#### Zitierter Text ####
Witten. Awo-Chef Jochen Winter schlägt Alarm. Weil Personal in den Kitas fehle, auch in Witten, müssten neue Lösungen her. Er hat da schon einige Ideen.

Einen Masterplan für sozialpädagogische Berufe fordert Jochen Winter. „Andernfalls laufen wir auf einen Betreuungsnotstand zu, dessen Ausmaße wir uns jetzt noch gar nicht vorstellen können“, warnt der Geschäftsführer der Awo im Ennepe-Ruhr-Kreis. Das Personal in den Kitas „geht auf dem Zahnfleisch“, auch in Witten. Eine Lösung könnten die Corona-Alltagshelfer in Verbindung mit neuen Wegen in der Ausbildung zur Erzieherin sein.

Jochen Winter, Geschäftsführer der Awo EN.  
Jochen Winter, Geschäftsführer der Awo EN.   © Bernd Henkel

„So viele Krankmeldungen in den Kitas wie jetzt hatten wir noch nie“, sagt Winter, ohne genaue Zahlen zu nennen. „Das erhöht den Druck auf die verbleibende Belegschaft.“ Knapp 700 Pädagogen arbeiten normalerweise in den 32 Awo-Kitas im EN-Kreis, darunter acht Kitas in Witten.
#### Datensätze ####
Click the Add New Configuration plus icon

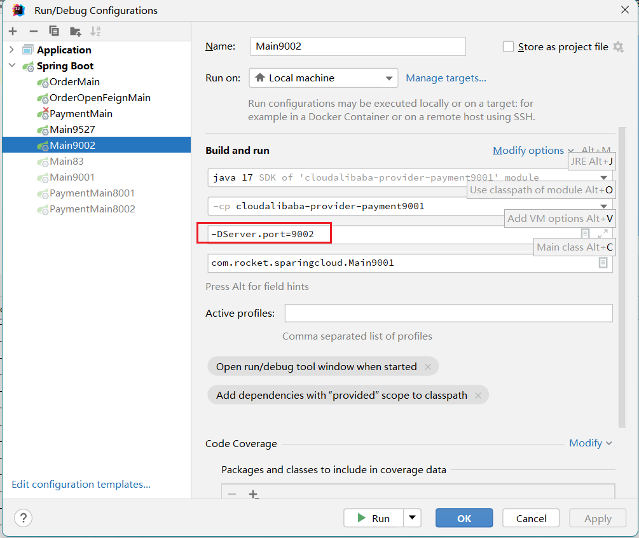(x=13, y=31)
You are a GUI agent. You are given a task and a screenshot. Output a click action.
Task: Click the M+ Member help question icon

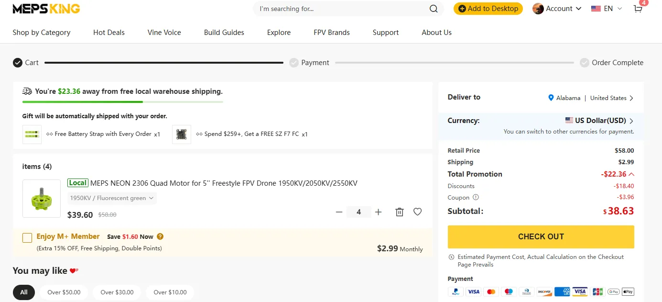[x=160, y=236]
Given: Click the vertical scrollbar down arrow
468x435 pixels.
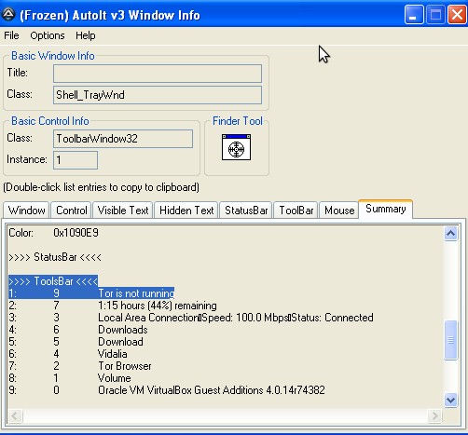Looking at the screenshot, I should coord(450,400).
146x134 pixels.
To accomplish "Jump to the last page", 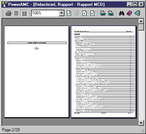I will (92, 13).
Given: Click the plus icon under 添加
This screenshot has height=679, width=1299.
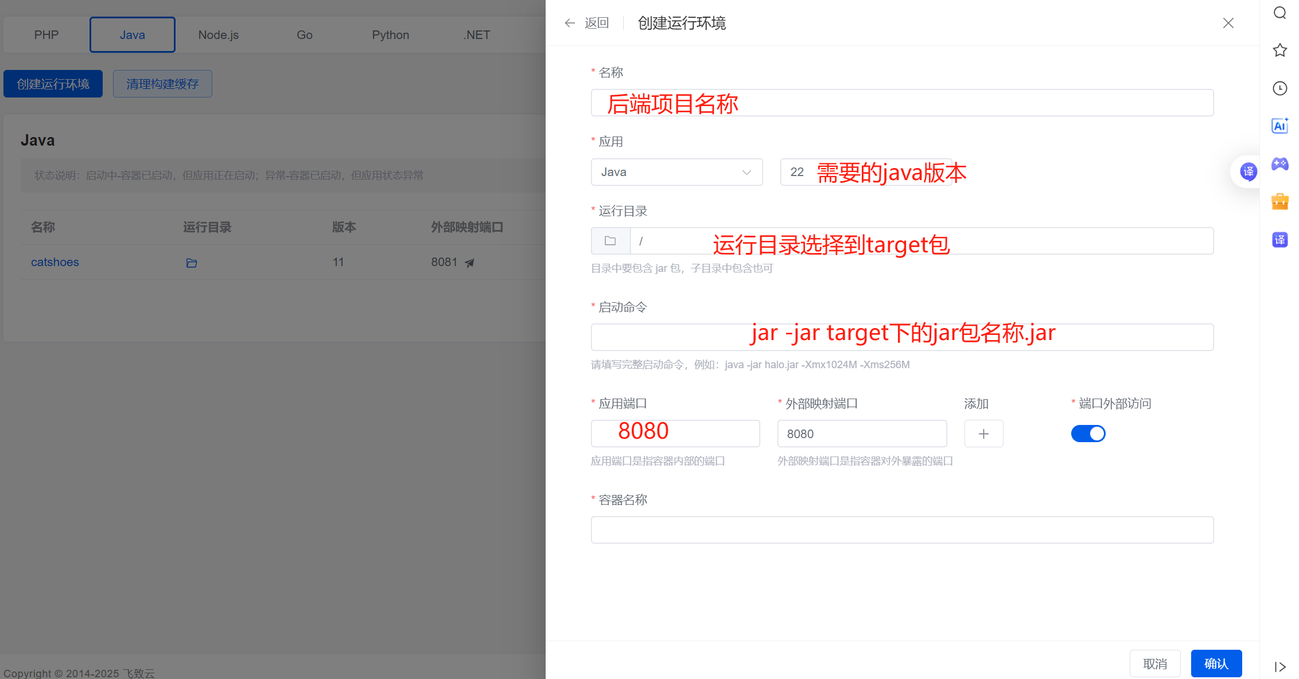Looking at the screenshot, I should tap(983, 434).
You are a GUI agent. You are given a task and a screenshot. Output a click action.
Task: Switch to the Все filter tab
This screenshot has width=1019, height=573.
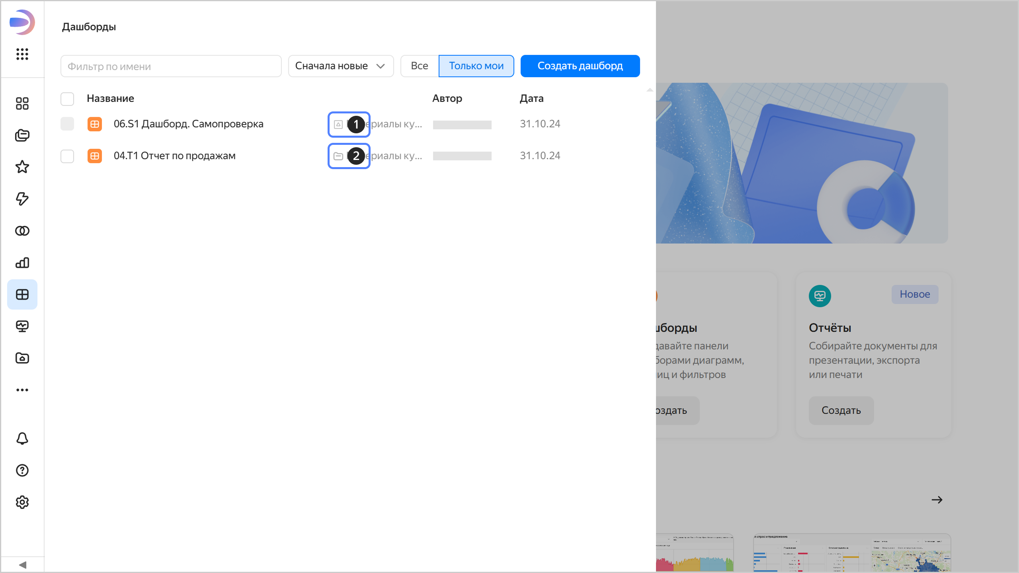tap(419, 66)
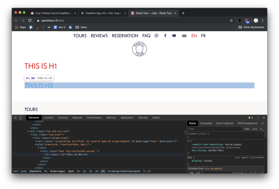Toggle the .cls class editor
This screenshot has width=279, height=189.
coord(254,129)
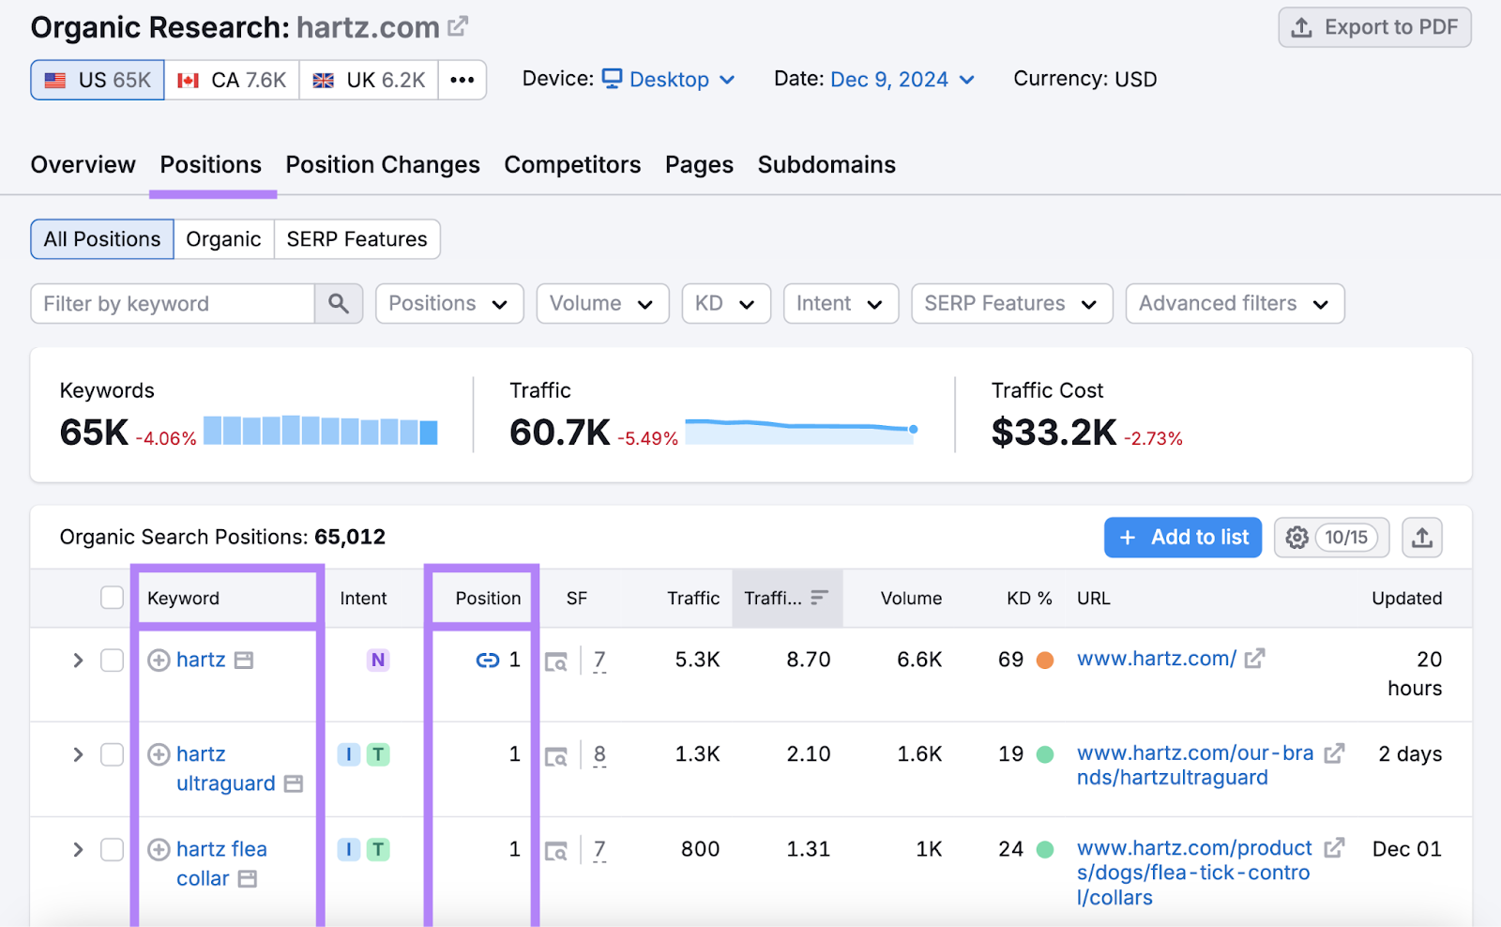The width and height of the screenshot is (1501, 927).
Task: Click the search magnifier in the keyword filter
Action: tap(339, 303)
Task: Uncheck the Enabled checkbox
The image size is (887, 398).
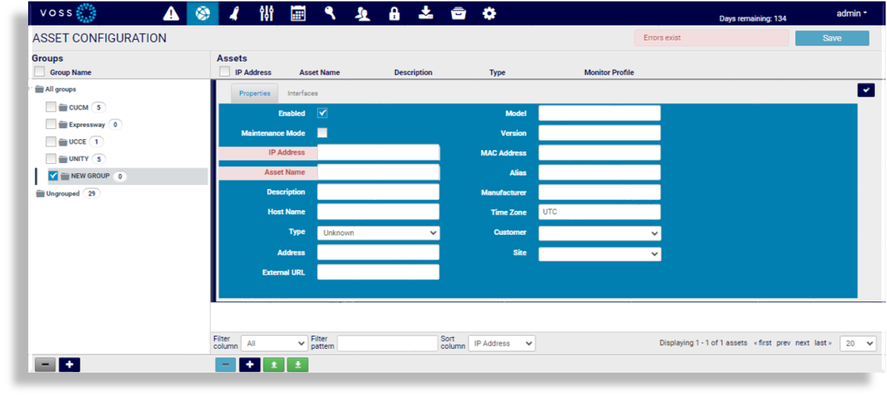Action: click(322, 113)
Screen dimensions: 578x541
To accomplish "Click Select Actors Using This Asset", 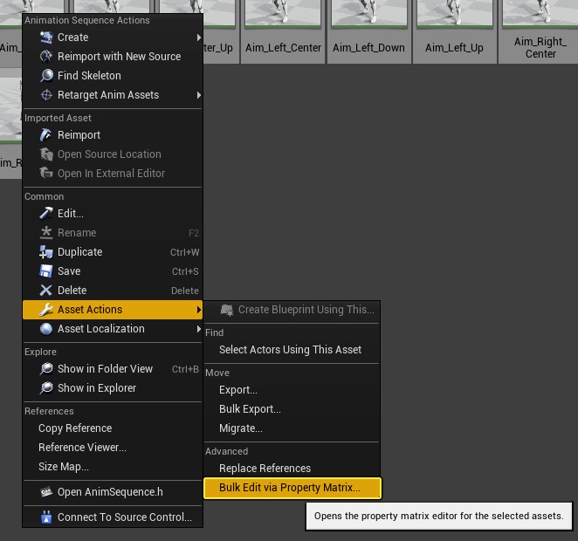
####
* _Aufgabe 1_:
Wie viele Awo-Kitas gibt es laut dem Artikel zum Kita-Personalmangel im EN-Kreis?
* _Aufgabe 2_:
Gib aus dem Artikel zum Kita-Personalmangel den Abschnitt von „Witten. Awo-Chef Jochen“ bis „zur Erzieherin sein.“ wortgetreu aus.

* _Ausgabe 1_:
32 Awo-Kitas.

* _Ausgabe 2_:
Witten. Awo-Chef Jochen Winter schlägt Alarm. Weil Personal in den Kitas fehle, auch in Witten, müssten neue Lösungen her. Er hat da schon einige Ideen.

Einen Masterplan für sozialpädagogische Berufe fordert Jochen Winter. „Andernfalls laufen wir auf einen Betreuungsnotstand zu, dessen Ausmaße wir uns jetzt noch gar nicht vorstellen können“, warnt der Geschäftsführer der Awo im Ennepe-Ruhr-Kreis. Das Personal in den Kitas „geht auf dem Zahnfleisch“, auch in Witten. Eine Lösung könnten die Corona-Alltagshelfer in Verbindung mit neuen Wegen in der Ausbildung zur Erzieherin sein.